Monday, May 5, 2008

OpenSolaris

With most of my Uni coursework completed I've had some time to devote to what I really enjoy doing - playing about with computers while not getting a lot done. Quite good timing as OpenSolaris the distribution of Solaris that is based on Nevada (Solaris 11) has just been released. Of course being a bit impatient I found a copy of RC2a to put onto my Thinkpad x40 a last week and today I just ran pkg refresh and pkg image-update to get the release version on the laptop. The IPS (Image Packet System) seems to be a fantastically nice addition to Solaris - my laptop is currently sucking down Open Office using the command pkg install openoffice. It uses a ZFS root file system to make a easy roll back from badly installed packages. Sticking ZFS and live upgrade style bits together with a package management system makes a huge amount of sense - I have hosed enough systems by ignoring warnings about incompatible packages now I can ignore the warnings and have a get out of jail free option In addition to the built in OpenSolaris IPS repository Blastwave.org and Sunfreeware both have IPS repos. A list of any more that pop up will hopefully be found on the new OpenSolaris.com (not .org) forums.

The RC2a install was a fairly painless procedure - though as this laptop also has Ubuntu and Windows on I had to make some use of Gparted to move partitions around so that the Solaris partition was the first primary this was to work around 6690194. Booting into Ubuntu to create the partition using Linux's fdisk and was enough to convince the OpenSolaris installer it could use the partition. Power Management for my Pentium M does not appear to work out of the box I'm not sure at the moment if this is because it is not supported or because OpenSolaris includes no power management utilities that I have located. This makes is a little less useful as a full time laptop OS than I would like Ubuntu for example will drop my 1.5Ghz CPU to 800Mhz when it is not in use - better for battery life and for my leg skin if the laptop happens to be sitting there. Suspend resume is not there yet. Compwiz fancy effects don't work on my puny graphics card either! (boo! Hiss!)

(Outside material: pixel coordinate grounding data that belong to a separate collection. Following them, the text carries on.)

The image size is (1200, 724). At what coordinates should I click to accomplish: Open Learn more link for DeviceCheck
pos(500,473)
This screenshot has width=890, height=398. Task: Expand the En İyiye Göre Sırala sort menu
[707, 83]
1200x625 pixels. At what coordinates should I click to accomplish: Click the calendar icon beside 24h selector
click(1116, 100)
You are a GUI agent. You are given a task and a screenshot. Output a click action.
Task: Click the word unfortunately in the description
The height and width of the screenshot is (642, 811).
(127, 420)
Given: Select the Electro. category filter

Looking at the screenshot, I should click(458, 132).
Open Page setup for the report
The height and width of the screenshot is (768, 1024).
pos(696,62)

Since I started writing this post my network connection has flaked out and my OpenOffice download has failed (I appear to be connected to the Internet by a bit of wet string these days) .
The beadm utility that is used to manage ZFS boot environment allows you to view the snapshots that are taken before the upgrade was started - I misread this the first time and though that the snapshots where what was upgraded and stupidly unmounted and destroyed the snapshots thinking they where of no use now that the upgrade had failed. In fact they are a snapshot of the untouched system and would be useful if the upgrade failing left you with an unusable system - as I was just installing Open Office I hope I will be ok. But the lesson to take from that would be to re-read things before using any destroy commands!


I'm going to download todays OpenSolaris Live CD as well and stick it on my desktop to see what the experience is like adding it to a system that already has a Nevada install on - hopefully they can be persuaded to co-exist peacefully - at least until I am prepared to move the system entirely to OpenSolaris.